Una vivienda que se despierta con sus habitantes, se adapta a cada rutina y se ocupa de lo que nadie quiere pensar. Confort real, no gadgets.

Qué puede hacer

Una vivienda que se despierta con sus habitantes, se adapta a cada rutina y se ocupa de lo que nadie quiere pensar. Confort real, no gadgets.

Anticiparse

La casa aprende horarios y prepara la temperatura, la luz y el ambiente antes de que llegue nadie. Sin programar nada.

Protegerse sola

Alarmas, cámaras y cerraduras que se activan al salir y se desactivan al llegar. Sin llaves, sin códigos, sin preocupaciones.

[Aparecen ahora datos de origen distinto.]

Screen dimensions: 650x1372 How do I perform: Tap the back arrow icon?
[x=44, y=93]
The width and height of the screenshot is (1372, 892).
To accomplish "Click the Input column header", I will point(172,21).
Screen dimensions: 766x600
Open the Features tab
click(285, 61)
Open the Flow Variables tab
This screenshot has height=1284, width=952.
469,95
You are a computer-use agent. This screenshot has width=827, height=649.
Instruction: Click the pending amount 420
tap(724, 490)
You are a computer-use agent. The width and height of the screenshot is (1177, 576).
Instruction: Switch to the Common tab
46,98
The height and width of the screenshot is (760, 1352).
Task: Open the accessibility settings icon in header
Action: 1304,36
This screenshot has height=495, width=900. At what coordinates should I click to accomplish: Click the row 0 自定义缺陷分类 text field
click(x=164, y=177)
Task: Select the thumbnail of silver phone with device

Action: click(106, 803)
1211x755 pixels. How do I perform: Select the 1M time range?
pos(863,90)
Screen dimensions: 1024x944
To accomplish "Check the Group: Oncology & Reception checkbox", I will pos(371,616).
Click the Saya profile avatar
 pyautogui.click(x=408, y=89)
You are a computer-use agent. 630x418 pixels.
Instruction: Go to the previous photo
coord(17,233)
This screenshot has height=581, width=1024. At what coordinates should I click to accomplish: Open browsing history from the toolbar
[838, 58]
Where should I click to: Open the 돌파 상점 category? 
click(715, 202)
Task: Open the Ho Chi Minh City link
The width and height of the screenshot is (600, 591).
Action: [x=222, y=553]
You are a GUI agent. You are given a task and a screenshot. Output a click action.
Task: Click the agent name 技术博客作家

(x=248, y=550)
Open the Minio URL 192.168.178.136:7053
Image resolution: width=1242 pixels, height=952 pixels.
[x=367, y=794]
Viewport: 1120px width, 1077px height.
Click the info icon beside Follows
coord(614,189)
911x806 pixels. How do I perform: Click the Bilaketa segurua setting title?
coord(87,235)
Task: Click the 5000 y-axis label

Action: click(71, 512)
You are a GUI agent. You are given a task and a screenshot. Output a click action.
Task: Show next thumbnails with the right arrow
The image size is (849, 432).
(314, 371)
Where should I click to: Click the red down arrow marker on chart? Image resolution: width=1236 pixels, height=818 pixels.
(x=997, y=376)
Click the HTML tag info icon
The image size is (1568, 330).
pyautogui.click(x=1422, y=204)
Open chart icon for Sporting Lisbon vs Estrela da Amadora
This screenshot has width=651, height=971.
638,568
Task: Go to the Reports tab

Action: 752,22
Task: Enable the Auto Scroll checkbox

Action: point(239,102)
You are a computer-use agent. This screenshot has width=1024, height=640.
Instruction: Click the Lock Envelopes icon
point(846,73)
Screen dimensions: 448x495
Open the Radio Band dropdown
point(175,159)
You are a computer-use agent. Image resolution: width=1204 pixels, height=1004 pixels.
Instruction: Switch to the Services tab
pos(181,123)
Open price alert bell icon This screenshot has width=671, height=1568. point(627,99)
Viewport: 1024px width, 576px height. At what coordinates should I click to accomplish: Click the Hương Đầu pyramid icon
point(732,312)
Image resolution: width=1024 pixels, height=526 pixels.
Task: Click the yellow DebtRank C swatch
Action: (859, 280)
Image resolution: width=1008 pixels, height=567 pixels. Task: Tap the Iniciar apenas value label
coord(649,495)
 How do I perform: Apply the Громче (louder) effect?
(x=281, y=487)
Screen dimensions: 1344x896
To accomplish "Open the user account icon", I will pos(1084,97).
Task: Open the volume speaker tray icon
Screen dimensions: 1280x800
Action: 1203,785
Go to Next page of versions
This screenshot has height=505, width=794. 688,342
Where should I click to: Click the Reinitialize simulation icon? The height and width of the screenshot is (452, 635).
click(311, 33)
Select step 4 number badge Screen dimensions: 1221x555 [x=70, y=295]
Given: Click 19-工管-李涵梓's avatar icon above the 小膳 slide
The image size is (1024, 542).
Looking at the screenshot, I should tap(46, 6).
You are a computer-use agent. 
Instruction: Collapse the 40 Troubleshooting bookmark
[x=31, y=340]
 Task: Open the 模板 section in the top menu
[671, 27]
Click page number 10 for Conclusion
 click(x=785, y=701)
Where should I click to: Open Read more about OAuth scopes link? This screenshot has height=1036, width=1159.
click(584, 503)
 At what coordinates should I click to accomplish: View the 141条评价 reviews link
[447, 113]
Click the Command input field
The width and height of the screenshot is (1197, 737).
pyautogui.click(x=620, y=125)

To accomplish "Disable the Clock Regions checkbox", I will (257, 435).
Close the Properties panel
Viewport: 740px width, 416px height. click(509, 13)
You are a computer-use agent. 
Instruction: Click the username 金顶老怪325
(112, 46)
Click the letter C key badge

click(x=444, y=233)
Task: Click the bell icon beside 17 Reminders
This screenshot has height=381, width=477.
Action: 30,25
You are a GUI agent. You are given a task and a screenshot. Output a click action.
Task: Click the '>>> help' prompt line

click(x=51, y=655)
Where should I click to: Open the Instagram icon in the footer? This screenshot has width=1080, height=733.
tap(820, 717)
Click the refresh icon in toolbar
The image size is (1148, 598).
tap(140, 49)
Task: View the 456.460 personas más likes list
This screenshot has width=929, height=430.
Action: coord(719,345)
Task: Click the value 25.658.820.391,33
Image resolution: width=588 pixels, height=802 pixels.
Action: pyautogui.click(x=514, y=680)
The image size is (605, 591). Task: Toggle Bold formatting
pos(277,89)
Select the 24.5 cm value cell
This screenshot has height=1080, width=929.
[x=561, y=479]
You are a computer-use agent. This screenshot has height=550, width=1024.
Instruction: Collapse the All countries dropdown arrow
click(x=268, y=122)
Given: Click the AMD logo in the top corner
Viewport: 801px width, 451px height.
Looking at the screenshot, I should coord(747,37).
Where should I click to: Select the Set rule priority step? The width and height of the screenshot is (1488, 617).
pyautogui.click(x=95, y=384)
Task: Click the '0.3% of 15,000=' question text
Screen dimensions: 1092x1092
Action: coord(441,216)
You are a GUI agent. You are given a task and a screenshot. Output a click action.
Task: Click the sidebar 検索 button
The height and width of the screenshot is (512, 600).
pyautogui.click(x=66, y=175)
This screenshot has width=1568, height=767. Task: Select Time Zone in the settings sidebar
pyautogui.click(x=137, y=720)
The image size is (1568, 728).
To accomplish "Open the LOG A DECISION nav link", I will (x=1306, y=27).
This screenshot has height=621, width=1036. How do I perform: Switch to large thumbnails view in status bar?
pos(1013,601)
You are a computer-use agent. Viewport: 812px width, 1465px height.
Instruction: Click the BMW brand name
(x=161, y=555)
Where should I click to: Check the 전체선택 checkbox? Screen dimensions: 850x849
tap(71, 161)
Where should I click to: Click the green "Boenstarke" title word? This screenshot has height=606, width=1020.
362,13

Ahorrar sin renunciar a nada

Optimiza el consumo cruzando tarifas, producción solar y hábitos reales. Confort completo, factura reducida.

Espacio Viviendas

Cuidarse en ausencia

Riego, piscina, limpieza y detección de fugas — todo funciona aunque la casa esté vacía semanas. Sin supervisión.

Adaptarse a cada momento

Una cena íntima, una fiesta, una tarde de trabajo, una mañana perezosa. El espacio cambia con un gesto o sin hacer nada.

Crecer con la familia

El sistema se amplía sin obras. Nuevas habitaciones, nuevas rutinas, nuevos miembros. Se adapta a cada etapa.

Un día en este espacio

7:00

Despertar

Las persianas del dormitorio se abren despacio, dejando entrar la luz natural poco a poco. El suelo radiante del baño ya está cálido. En la cocina suena una playlist de mañana mientras la cafetera empieza sola. La temperatura del salón es perfecta — el sistema la ajustó durante la noche según la previsión meteorológica.

8:30

Salir de casa

La puerta se cierra y la casa entra en modo ausencia. La alarma se activa, las cámaras pasan a detección de movimiento, el robot aspirador empieza su ruta y el riego del jardín se ajusta a la previsión del día. El coche eléctrico se carga con el excedente solar. Si alguien se acerca a la puerta, el timbre graba y envía una notificación al móvil.

17:25

Volver a casa

A cinco minutos de casa, el sistema detecta la proximidad del móvil. La alarma se desactiva, las luces del recibidor se encienden, el aire acondicionado arranca suave. Al abrir la puerta, todo está limpio, fresco y a la temperatura perfecta. La playlist de tarde empieza a sonar en el salón.

22:00

Fin del día

Un gesto activa el modo noche. Las persianas se cierran, las luces bajan a mínimo en tonos cálidos, la temperatura desciende un par de grados para dormir mejor. La alarma perimetral se activa, la simulación de presencia mantiene alguna luz encendida vista desde fuera. Nadie ha tocado un interruptor en todo el día.